What Adrian Warnock and co. are seeking to do is try to give prominence and make normative one single approach within the rich strand of evangelicalism. Even as somebody who knows little about textiles I do recognise that a single thread cannot be used within producing a tapestry it requires the combination of different threads in order to make the strong and beautiful combinations used. This recognition of the contribution of different bits of evangelicalism, whilst seeking a unity, is something that Joel Edwards did in his 2008 Greenbelt talk which I commented on in this post.
Whilst I would not term myself as an evangelical anymore I do recognise it is part of my heritage and do recognise the huge contribution that it is making to faith today, (sometimes for good and sometimes for not so good). This leads me onto a couple of other things which concern me about Adrian Warnocks approach:
1) He is seeking, in his choice of contemporary evangelicals with a defining role, to put all emphasis and power within the hands of the north American church. I value the contribution north Americans have made to faith but I also value the distinctive aspects which UK evangelicalism has contributed and continues to contribute. In the current age one significant part of the "evangelical package" has come from the Alpha course which has grown out of Holy Trinty Brompton, and made Nicky Gumble a defining character internationally I might suggest suggest. Both Gumble and Stott have had a significant impact, one might argue, because they have come out of the established church - something the US does not have.

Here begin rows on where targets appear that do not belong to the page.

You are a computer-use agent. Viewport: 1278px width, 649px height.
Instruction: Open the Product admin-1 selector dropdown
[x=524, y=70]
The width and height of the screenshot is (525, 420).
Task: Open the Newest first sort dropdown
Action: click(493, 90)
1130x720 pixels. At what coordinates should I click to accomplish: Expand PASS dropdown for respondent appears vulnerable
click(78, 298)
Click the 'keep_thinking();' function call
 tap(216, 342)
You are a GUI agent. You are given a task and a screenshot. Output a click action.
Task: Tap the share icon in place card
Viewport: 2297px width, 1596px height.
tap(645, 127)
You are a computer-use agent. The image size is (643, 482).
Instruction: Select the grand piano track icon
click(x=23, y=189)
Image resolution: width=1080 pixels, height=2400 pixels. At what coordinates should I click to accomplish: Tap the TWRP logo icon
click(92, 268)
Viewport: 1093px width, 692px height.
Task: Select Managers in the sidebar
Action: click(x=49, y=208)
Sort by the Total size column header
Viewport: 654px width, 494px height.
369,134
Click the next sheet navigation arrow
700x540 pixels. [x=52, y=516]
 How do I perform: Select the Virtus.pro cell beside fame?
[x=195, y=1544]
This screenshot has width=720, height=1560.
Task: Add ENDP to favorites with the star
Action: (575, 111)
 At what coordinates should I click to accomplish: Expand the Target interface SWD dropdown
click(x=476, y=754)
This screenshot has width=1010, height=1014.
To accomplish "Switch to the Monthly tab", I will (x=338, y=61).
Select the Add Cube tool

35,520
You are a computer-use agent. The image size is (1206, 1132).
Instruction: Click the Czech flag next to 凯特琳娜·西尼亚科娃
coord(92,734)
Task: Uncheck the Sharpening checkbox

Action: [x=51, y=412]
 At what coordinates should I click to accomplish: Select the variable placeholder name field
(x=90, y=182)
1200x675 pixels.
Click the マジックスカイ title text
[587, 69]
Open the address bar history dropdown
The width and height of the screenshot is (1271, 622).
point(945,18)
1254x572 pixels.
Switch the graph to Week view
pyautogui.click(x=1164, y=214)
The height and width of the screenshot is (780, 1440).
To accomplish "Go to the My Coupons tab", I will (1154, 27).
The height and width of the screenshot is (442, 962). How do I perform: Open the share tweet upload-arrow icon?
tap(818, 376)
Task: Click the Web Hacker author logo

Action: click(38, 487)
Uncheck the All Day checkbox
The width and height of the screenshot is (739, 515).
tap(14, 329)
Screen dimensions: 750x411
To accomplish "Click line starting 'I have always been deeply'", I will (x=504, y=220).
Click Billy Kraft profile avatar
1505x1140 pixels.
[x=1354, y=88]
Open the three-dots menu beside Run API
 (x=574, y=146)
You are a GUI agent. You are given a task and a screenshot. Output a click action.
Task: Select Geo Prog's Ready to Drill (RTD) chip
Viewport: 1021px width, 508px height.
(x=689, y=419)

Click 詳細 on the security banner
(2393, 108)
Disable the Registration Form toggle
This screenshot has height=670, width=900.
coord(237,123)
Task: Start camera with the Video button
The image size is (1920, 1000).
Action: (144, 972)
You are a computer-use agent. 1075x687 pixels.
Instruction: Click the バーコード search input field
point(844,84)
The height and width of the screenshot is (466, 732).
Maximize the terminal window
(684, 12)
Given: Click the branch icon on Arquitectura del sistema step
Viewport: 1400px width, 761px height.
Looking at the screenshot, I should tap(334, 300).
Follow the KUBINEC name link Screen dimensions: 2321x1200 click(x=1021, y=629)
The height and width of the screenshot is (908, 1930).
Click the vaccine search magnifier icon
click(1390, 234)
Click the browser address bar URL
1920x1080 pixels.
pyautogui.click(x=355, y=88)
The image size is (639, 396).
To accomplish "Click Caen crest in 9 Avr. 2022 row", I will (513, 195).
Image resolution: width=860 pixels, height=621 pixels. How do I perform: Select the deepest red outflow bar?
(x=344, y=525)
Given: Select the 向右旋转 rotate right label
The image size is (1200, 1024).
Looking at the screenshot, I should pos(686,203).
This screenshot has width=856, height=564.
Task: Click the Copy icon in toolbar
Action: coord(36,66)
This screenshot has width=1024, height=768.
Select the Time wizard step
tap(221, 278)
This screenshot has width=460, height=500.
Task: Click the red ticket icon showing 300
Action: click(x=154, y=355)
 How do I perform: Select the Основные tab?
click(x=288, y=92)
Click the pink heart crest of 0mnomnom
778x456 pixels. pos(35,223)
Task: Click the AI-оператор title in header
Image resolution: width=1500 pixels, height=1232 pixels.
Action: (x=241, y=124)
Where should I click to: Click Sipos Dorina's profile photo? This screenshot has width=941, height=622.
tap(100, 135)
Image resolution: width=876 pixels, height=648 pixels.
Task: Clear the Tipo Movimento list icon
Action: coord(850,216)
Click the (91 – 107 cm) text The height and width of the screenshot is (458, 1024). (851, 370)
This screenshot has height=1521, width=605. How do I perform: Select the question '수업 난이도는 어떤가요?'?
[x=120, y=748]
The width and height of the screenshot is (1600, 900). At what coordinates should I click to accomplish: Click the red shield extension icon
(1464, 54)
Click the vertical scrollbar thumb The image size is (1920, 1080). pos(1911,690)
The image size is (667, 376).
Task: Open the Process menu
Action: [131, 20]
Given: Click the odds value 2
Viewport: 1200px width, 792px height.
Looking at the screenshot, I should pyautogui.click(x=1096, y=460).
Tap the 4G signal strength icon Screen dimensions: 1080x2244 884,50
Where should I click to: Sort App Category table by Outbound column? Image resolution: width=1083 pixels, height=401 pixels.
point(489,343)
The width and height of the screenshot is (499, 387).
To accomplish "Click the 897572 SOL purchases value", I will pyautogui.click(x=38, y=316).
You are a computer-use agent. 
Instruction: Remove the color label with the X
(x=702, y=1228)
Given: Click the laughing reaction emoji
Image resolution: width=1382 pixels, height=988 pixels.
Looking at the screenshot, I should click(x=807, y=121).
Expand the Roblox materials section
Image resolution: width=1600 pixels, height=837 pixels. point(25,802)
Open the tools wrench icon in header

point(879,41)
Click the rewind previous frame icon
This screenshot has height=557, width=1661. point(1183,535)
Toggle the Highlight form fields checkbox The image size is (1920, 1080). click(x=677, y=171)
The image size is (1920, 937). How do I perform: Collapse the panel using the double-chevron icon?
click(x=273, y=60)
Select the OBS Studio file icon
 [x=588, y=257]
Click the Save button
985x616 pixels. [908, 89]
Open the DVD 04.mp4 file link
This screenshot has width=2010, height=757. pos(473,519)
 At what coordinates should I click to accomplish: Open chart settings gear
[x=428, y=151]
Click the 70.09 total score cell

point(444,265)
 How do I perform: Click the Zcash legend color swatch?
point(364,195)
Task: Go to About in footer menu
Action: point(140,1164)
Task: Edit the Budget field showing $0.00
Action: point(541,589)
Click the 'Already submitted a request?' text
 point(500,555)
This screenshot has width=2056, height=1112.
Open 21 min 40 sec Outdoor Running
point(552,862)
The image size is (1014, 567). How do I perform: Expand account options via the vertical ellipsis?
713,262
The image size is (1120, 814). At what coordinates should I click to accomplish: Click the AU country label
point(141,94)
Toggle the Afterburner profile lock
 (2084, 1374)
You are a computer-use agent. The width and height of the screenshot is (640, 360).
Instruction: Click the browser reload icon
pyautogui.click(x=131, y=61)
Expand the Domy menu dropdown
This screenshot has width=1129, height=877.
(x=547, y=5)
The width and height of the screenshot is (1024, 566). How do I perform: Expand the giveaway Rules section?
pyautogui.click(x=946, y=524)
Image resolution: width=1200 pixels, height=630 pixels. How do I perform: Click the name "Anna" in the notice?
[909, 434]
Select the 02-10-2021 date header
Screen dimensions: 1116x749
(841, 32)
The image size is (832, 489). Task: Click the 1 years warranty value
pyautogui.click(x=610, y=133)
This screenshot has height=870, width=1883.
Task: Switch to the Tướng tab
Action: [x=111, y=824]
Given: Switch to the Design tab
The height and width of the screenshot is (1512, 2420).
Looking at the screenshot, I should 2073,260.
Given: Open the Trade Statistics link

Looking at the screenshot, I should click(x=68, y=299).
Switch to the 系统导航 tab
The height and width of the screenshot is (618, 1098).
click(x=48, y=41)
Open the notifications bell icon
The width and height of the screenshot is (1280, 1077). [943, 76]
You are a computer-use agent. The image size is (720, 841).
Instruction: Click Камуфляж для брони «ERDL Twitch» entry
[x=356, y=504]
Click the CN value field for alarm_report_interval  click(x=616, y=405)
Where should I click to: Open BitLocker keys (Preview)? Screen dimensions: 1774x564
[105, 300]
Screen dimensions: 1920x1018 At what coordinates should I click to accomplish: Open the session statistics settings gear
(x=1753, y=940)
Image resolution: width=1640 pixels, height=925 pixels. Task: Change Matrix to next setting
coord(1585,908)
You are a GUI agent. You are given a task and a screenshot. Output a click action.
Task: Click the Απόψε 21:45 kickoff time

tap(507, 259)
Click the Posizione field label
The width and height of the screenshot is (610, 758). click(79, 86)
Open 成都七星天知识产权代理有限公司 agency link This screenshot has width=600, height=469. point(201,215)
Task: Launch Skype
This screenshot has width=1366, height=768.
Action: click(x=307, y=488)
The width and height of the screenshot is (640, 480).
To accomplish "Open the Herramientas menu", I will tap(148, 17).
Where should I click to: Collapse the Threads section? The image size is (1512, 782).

2) In seeking to define evangelicalism by using these people he is arguing a particular approach to systematic theology. This particular approach to systematics leads on to a particular interpretation of the bible which has, over recent decades, been questioned and debated within aswell as outside the evangelical sub-culture.
3) If these people become defining and normative as representing evangelicalism then a huge number of people who are proud to still be described as evangelical, (after Christian), would be disenfranchised from this movement. Those whose approach to women particularly is more akin to the evangelicalism that has been expounded by people like Steve Chalke, Tony Campolo, David Coffey and so forth would be in a position of being so out of tune with the dominant thought that they would push alot of people who are firmly within the evangelical sub-culture into the position of being in a void. It is the creation of this type of void which results in fear and disillusionment, both of these reactions cause the gospel to suffer as they are not Christian responses.
Through doing the fieldwork for my research in evangelical churches, aswell as mixing much more with Roman Catholics and Protestant Anglo-Catholics over the last eighteen months I have gained a much greater appreciation of how much the church has to be greatful for because of the diversity within it, when the diverse groups are able to work together. I have also become more aware of the problems that are caused when one group seeks to put forward their interpretation as normative. Each strand does need distinctives to make them recognisable and to give them identity but these need to be as broad as possible, rather than increasingly restrictive.